The selection process between the bidding vendors involved a challenging inquiry and examination process which is a sound way of balancing quality contracted services with cost control. RTA designed this process to be challenging, with candidates presented with real operational scenarios requiring them to demonstrate their experience and critical thinking skills. The process allowed RTA to base candidate scores on these facts and not on costs alone. The results: Management teams from two vendors were unable to demonstrate a level of expertise that met the RTA's expectations. One vendor failed to make the full team of management candidates available for interviews. RTA didn't disclose the specifics, but here are the technical scores between the four:

First Transit - 82.5
Ride Right LLC - 33.3
SCR Medical Transportation - 31.6
Veolia Transportation Inc. - 92.6

Because Veolia scored considerably higher during the interviews, RTA engaged the vendor to negotiate the contract to better match the competition: $69,011,213 over a 3-year base period. Such challenging examination processes are certainly necessary to help keep contract and government employee hiring fair and equal with quality workers at competitive marketplace rates and wages. Yes, some of the politics and the trivial steps toward getting extra helping hands for a government agency should be debated and streamlined, but the specifics are not for us to decide as a transit advocacy group. However, there is one fact that is not questionable: Getting a job in the Inland Empire marketplace is a lot harder under a soft economy and trivial policies that obstruct growth need to be revisited.

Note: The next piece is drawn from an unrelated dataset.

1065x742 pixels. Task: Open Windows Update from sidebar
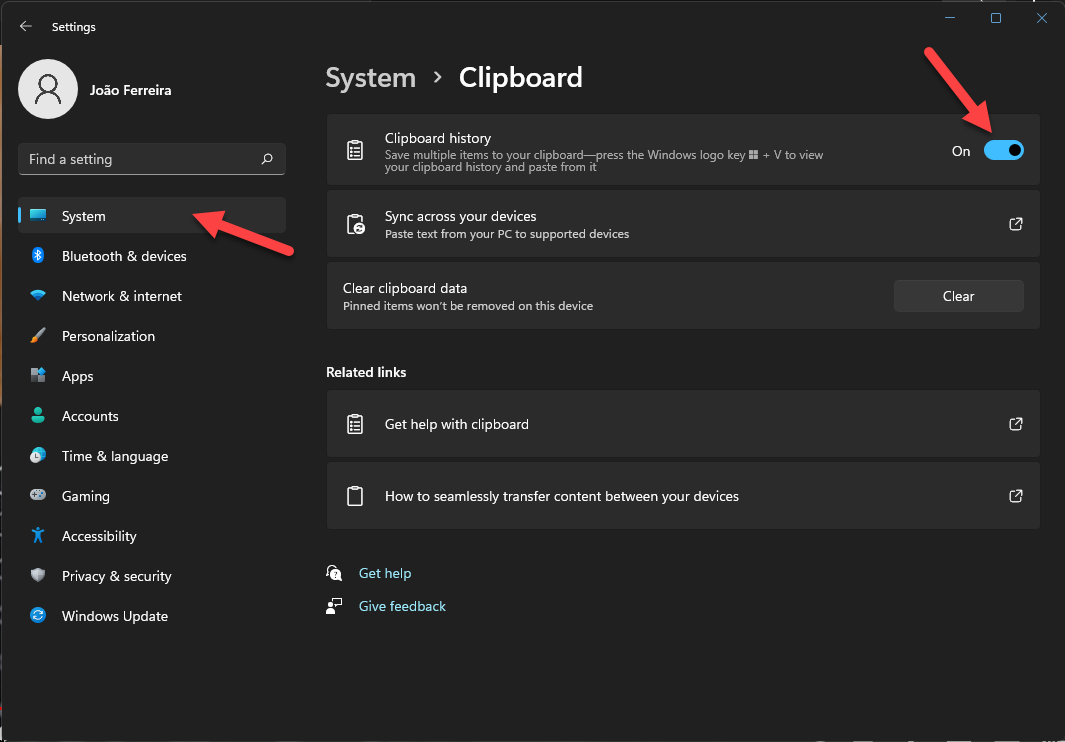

The IE Marketplace Job Interview of today

Like the Dial-a-Ride contract, similar pre-job challenges are abundant in the Inland Empire marketplace since there are still far more workers than jobs. The Press Enterprise Columnist and licensed therapist Mitchell Rosen wrote this piece on situations where job seekers often feel humiliated during a job interview. Because the job-to-worker ratio leans more toward workers than jobs, the local economy is an employer's market. When a job gets posted, people looking for work flood the employer with applications, making such tough screening processes necessary for selection.

While the employer is the dominant party under a soft economy and thus can control salaries and place job applicants through additional examinations and inquiries to screen the pool, it's certainly wrong to bully or humiliate them as pointed by Rosen. To be fair, many if not most interviewing managers are civil to their candidates and humiliation is not deliberate. What is actually happening is that since so many job seekers are applying for a single position, employers have to resort to hard interview questions, scoring systems, and examinations to help narrow down the candidate pool. When a candidate goes in for an interview and expects a traditional Q&A-type setting only to be confronted in answering to a real-time scenario, he/she might have a sense of humiliation of not being prepared to answer such tough questions. Such reaction can be discouraging to hard working people looking for work.

In a robust economy, job applicant pools are smaller and starting salaries are higher because employers actually need to recruit them.

In the late 1990's when the economy was soaring, a local McDonald's had such a high employee turnover that the franchise owner offered a higher start-up wage for students with higher GPA's. It was almost a given to see a "Now Hiring" sign on the window. The turnover was so high that hard working crew members who elected to stay trained and advanced easily through the company within their first year of employment and the raises that went along with them. At one point, the majority of hourly Swing Managers, McDonald's entry position into management at that time, were under age 21. That position was just below the Assistant Manager position, a post that offers a livable full time salary.

Such perks, employee retention, and job advancements are not needed in today's soft economy. However positive changes may happen as the logistics sector grows. It's true that many warehouse jobs are currently paying entry-level wages, but as the job-to-worker ratio leans more toward jobs and the number of unemployed people seeking work goes down, warehouse employers will be in a position where they have to raise salaries and advance hard working people through the company in order to fill open job positions, retain employees, and control costly turnover. Be sure to check out the latest development of the GRID logistics proposal in Long Beach and how it can be integrated into the Inland Empire.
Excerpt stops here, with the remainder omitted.